I need 2 important things here: a News Feed and a Notification system. And I need it to be scalable.

I'm using MongoDB with Express for this project.

Notification System

About the notification system I'm thinking about a document that would hold:

  • actor: id refering to an User object
  • verb: a String defining the type of action: add friend, comment, etc.
  • object: an id refering to: User, Activity, whatever, depending on the type of verb. I would get the correct object depending on the value of the verb.

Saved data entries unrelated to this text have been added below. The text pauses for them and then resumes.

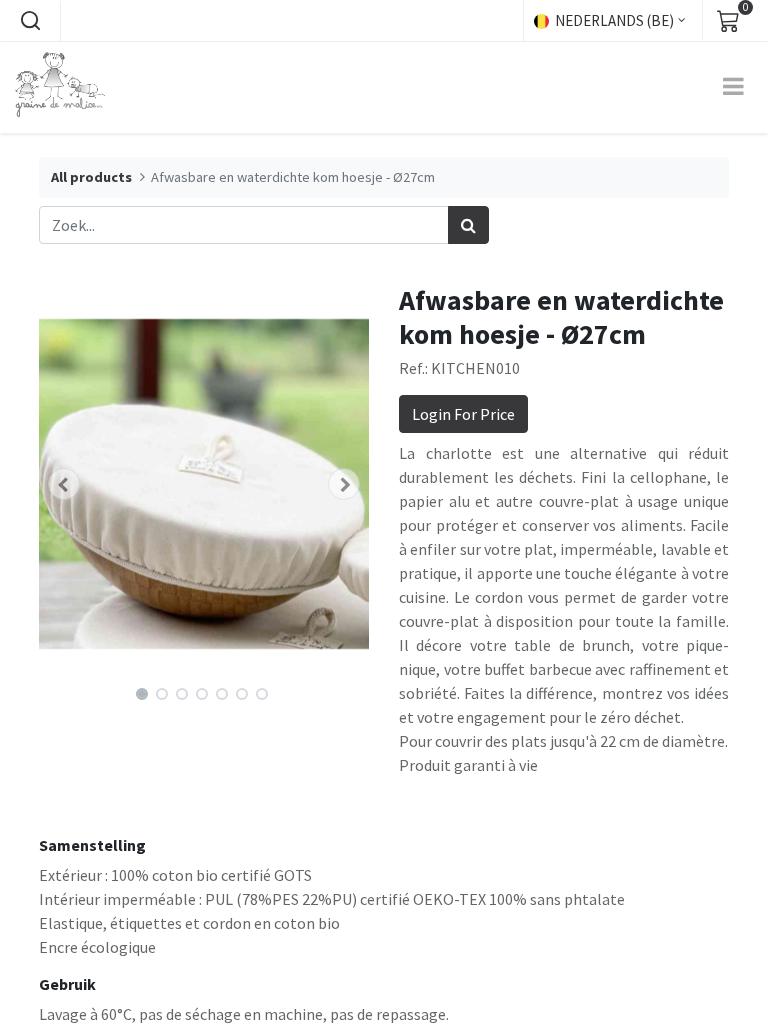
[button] (30, 21)
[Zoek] (468, 225)
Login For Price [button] (463, 414)
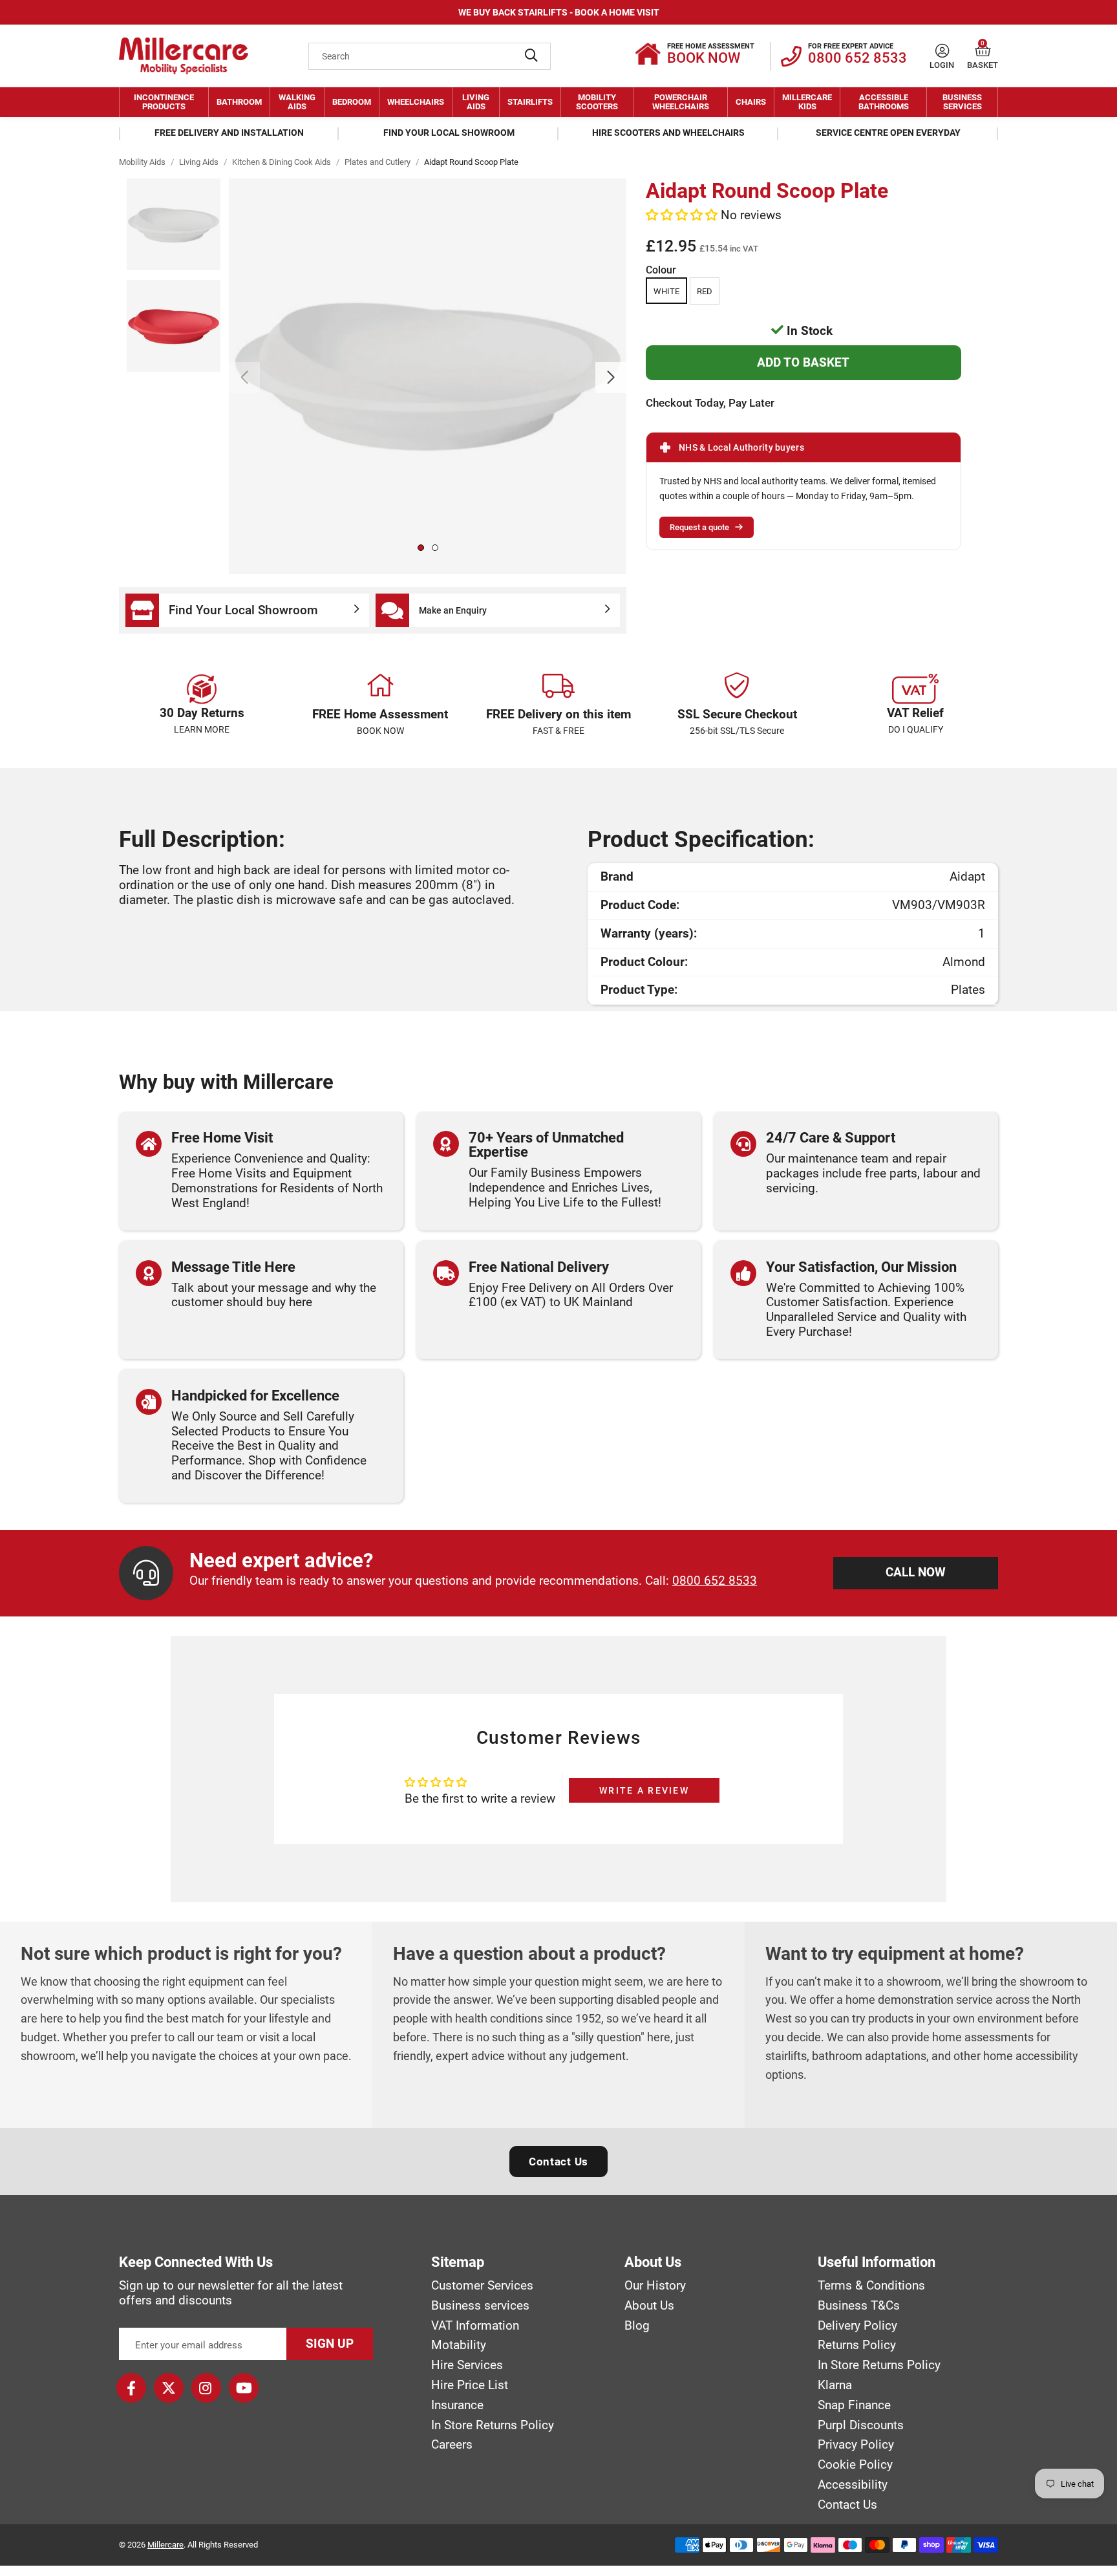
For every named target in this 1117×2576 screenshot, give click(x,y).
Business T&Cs (859, 2306)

My biggest doubt about this structure is: How would I return all this data to my Android app. Is it correct to return a JSON with the notification unpopulated (only ID's), and the Android app would use the ID's and query the API to build the notification. I mean, the client would make a call to: /getUser/:id to get the username, then /getActivity/:id to get the activity details, you get the point... Wouldn't that be to much calls just for a notification?

Because, imagine a user getting 50 notifications, that would be ~100 requests only to get the notification details. If that happens to 1K users, it would be 10K requests to get notification details.

News Feed

What's the best way to my client to get the latest activity? Just query the database for the latest inserted data that matches the criteria?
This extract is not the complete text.